Even after Bharat Jodo, Rahul’s stock shows no upward mobility in NE

Guwahati:  It was April 2019, when the campaign for the Lok Sabha election reached its peak. Rahul Gandhi, then Congress president, reached southern Assam’s Barak Valley to attend a poll rally to seek votes for party candidates.

Assam’s this region accounts for two Lok Sabha seats — Silchar and Karimganj. Sushmita Dev was fighting from the Silchar Lok Sabha seat, and at that time she happened to be in the inner circle of Rahul Gandhi. Congress fielded a much unfamiliar face, Swarup Das from the Karimganj seat. After landing at the airport, Gandhi became furious to see Das as a candidate. He thought Radhyeswam Biswas, the sitting MP of Karimganj Lok Sabha seat, had been given the ticket.

Actually, Biswas was the leader of the All India United Democratic Front (AIUDF) and won the 2014 election on that party’s ticket. However, discussions were underway that he would leave AIUDF and fight the polls from the Congress party. Biswas was an old Congressman and switched sides when he was denied a ticket before the 2014 polls. The Congress party’s top brass was also in favour of giving Biswas a party ticket, but at local level there was resentment and Das was given the ticket instead of Radhyeshyam Biswas.

Rahul Gandhi was the captain of the Congress party’s poll campaign in 2019, and he was completely unaware of the development even before coming to the valley to attend a rally. His open displeasure left many state Congress leaders embarrassed, and the tempo of the campaign got badly hit. Congress faced a debacle in Karimganj along with the Silchar seat at that time.

The Congress leaders recounted that incident for many days, and in the previous Assembly election in Assam, Rahul Gandhi attended less number of poll rallies in the state. What is more surprising is that Congress candidates won the majority of the seats in the 2021 Assembly elections where Gandhi did not campaign and instead Sachin Pilot and other leaders attended a good number of poll rallies.

Himanta Biswa Sarma keeps on attacking Rahul Gandhi on every alternate day, not because he had a ‘bitter’ episode with the Congress leader, but rather because he firmly believes that the Congress cannot be rejuvenated until the party revolves around Rahul Gandhi.

Assam’s Chief Minister’s latest salvo came a day ago when he took a jibe at Gandhi when the leader was prompted by Jairam Ramesh to correct the course of his speech during a press conference.
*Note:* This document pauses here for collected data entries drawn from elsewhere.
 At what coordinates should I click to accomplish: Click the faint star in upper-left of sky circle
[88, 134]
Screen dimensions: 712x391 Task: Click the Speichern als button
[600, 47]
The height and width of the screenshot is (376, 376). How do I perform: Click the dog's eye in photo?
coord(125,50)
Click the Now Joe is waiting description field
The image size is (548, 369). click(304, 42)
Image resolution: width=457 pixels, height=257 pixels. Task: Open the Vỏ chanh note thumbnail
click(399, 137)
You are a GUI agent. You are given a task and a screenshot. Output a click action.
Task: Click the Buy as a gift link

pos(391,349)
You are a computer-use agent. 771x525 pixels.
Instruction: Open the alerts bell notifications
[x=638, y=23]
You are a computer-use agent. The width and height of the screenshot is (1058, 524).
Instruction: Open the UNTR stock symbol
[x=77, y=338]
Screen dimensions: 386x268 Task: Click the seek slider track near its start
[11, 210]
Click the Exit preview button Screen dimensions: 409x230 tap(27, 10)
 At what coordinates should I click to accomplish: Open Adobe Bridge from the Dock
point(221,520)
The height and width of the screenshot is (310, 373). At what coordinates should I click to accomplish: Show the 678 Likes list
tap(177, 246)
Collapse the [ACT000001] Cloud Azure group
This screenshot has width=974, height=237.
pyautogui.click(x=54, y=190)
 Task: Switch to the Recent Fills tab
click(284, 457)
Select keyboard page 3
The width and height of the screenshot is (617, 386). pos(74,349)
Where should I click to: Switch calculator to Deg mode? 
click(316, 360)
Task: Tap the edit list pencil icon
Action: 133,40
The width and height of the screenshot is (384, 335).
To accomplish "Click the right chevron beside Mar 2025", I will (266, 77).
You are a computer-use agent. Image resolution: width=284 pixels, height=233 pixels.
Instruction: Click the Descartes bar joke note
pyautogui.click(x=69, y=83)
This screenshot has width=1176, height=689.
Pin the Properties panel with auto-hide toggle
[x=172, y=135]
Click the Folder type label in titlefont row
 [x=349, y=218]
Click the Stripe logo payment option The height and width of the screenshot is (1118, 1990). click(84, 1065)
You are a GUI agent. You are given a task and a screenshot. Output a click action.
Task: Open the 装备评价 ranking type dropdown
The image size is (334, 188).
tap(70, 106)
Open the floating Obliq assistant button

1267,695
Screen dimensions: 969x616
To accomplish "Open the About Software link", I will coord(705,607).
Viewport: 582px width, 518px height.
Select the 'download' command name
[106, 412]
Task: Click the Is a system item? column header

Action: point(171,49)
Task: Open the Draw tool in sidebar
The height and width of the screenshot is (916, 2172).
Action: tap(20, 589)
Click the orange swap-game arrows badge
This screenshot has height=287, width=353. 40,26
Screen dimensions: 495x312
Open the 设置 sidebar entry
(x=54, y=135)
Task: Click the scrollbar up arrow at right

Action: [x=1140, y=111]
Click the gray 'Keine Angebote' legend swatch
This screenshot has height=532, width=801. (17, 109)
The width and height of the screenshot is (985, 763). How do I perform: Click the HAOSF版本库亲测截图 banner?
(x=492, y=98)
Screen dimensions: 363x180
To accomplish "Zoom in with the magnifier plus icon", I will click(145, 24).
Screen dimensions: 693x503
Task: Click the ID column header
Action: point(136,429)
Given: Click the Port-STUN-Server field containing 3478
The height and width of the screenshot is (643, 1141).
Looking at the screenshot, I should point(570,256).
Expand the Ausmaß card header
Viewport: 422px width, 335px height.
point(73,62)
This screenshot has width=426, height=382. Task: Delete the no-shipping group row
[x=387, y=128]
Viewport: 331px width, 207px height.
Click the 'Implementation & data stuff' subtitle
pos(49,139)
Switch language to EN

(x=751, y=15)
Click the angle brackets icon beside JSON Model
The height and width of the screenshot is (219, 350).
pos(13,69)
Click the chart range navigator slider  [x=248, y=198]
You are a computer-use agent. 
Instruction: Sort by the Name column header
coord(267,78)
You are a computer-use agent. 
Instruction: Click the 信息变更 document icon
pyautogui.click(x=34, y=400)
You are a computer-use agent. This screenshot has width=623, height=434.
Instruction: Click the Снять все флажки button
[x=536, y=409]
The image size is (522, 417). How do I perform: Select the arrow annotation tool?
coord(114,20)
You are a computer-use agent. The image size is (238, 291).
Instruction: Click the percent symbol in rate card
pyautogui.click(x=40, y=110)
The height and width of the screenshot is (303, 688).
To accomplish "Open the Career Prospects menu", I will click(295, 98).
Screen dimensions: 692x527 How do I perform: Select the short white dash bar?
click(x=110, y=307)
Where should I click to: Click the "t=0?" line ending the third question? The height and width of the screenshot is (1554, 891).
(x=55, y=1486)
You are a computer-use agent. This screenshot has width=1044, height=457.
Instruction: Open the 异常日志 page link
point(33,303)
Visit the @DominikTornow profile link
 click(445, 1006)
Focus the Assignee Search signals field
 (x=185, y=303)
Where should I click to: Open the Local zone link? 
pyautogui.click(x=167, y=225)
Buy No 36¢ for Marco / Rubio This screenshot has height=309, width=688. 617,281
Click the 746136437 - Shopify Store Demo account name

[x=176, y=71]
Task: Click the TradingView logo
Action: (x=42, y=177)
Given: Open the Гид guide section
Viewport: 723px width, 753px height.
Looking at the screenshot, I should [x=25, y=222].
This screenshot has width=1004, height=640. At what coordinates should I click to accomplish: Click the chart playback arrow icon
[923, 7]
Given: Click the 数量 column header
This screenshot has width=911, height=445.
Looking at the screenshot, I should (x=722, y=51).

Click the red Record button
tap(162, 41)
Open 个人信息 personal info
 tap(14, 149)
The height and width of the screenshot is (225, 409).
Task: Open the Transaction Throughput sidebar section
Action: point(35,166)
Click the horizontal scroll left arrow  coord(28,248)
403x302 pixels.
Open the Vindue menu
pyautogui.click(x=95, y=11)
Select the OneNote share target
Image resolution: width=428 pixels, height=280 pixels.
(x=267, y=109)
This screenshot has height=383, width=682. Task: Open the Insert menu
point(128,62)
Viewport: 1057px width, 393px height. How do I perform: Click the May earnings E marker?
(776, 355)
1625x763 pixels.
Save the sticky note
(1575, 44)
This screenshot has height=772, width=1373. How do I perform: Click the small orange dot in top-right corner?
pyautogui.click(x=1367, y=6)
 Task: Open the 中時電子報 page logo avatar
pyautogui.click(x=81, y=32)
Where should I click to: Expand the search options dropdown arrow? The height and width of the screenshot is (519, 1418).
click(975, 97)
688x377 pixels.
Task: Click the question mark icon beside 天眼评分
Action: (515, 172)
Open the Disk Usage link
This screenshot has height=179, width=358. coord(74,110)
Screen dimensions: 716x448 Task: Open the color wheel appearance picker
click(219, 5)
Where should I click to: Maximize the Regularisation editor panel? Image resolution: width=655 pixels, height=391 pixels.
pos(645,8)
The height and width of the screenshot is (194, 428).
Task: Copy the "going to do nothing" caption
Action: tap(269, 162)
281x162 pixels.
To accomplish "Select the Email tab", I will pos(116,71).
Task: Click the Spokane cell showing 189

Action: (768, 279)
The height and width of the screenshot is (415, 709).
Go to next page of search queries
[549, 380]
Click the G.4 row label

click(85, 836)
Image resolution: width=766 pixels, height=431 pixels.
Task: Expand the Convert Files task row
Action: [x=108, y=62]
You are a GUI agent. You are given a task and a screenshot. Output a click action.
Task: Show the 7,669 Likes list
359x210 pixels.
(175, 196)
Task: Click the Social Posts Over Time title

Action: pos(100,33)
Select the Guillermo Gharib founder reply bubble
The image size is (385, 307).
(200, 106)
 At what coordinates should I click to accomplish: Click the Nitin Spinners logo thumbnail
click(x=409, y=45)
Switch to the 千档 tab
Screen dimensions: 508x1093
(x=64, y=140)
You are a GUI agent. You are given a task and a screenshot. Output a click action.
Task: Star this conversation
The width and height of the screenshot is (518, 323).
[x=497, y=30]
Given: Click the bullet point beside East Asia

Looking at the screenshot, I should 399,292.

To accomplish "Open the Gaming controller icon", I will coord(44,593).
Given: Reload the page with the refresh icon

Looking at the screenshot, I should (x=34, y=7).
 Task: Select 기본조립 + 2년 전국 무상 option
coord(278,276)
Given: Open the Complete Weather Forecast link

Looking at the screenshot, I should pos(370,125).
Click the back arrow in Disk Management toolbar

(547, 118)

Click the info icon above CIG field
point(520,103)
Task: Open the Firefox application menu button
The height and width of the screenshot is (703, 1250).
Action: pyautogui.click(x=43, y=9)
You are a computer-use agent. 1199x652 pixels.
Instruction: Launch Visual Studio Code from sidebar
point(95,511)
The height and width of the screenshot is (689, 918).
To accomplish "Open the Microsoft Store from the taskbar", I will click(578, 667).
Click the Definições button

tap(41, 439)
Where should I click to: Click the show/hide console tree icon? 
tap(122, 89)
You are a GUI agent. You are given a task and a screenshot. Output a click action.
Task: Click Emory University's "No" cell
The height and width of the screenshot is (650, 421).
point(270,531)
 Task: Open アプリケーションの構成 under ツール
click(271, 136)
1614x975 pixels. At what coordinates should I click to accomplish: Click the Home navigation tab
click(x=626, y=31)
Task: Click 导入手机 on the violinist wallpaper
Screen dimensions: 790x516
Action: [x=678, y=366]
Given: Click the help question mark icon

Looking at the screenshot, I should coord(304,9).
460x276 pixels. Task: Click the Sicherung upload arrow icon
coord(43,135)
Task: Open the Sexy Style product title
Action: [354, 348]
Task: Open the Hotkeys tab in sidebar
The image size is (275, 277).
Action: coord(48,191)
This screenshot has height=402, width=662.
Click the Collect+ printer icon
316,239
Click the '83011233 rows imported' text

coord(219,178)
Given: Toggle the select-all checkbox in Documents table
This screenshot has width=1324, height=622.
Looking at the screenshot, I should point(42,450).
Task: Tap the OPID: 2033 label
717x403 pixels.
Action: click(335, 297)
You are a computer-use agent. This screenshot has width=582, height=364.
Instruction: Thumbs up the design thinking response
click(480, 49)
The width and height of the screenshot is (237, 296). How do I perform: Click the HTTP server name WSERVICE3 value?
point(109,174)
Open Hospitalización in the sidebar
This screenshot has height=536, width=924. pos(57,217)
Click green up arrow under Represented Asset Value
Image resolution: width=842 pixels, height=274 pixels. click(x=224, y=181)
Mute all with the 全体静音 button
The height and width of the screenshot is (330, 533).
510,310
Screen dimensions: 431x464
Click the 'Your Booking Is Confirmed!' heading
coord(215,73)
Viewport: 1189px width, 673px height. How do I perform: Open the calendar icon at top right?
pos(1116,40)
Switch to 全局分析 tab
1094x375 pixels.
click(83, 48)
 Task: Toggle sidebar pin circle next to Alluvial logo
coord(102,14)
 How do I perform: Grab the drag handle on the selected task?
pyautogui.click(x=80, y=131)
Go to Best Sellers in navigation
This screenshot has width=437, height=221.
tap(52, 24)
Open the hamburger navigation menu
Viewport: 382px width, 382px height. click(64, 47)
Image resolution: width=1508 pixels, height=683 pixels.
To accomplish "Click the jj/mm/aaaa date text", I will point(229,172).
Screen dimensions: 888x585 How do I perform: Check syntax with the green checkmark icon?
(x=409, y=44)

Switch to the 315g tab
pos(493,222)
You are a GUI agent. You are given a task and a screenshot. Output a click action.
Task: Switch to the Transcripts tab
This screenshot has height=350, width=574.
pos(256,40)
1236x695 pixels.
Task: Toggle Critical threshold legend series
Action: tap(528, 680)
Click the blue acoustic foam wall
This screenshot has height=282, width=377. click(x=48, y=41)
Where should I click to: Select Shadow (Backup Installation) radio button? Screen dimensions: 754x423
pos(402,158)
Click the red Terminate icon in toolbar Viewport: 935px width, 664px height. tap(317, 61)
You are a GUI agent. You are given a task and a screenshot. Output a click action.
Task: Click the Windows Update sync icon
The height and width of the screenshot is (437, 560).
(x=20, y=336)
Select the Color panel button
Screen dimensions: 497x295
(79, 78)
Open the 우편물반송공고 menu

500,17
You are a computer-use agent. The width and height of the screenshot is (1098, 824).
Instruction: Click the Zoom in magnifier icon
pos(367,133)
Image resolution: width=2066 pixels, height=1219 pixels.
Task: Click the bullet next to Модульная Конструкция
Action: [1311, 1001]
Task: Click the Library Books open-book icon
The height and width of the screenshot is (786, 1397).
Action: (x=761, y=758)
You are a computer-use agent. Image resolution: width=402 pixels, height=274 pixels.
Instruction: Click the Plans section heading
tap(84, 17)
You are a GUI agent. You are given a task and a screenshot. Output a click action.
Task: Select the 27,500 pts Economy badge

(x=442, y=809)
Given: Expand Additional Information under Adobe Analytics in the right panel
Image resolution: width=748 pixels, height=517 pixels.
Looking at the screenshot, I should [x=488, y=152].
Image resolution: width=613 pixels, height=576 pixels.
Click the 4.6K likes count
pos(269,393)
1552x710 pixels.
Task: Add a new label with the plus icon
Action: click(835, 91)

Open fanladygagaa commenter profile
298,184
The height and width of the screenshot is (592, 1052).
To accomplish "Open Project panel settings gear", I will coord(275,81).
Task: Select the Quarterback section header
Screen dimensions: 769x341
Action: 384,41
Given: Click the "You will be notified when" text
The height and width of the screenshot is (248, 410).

Sarma also claimed that Rahul Gandhi will never become a challenger to Prime Minister Narendra Modi for the country’s top post.

He sarcastically wrote on Twitter, “I feel nothing but sorry for the so called secularists and leftists who harbour high hopes, expecting this man to defeat Hon PM Shri @narendramodi ji and become PM And Jairam seems to be playing the role of Chief Saboteur. Tutoring with mic on…strange.”

In the recently concluded elections in Meghalaya, Rahul Gandhi launched a fierce attack on the Trinamool Congress at a poll rally in the hill state, and the two parties locked horns with each other instead of attacking the ruling National People’s Party (NPP) and the BJP. The poll outcomes yielded no good results for the opposition, and both parties finished with very few seats.

In private conversations, opposition leaders in Meghalaya claimed that Gandhi’s speech rather helped the NPP to consolidate votes in their favour while, in the last leg of the campaign, the Congress and TMC were busy attacking each other. This has widened the gap between the two opposition parties, whereas the state unit leaders of Trinamool in Assam were hopeful for a probable alliance with the Congress before next year’s Lok Sabha poll to put up a good fight against Himanta Biswa Sarma and the BJP in the state.

The long march of the Bharat Jodo Yatra may have given Rahul Gandhi some oxygen for his image, but in the northeast, it could not draw votes to the EVMs for him.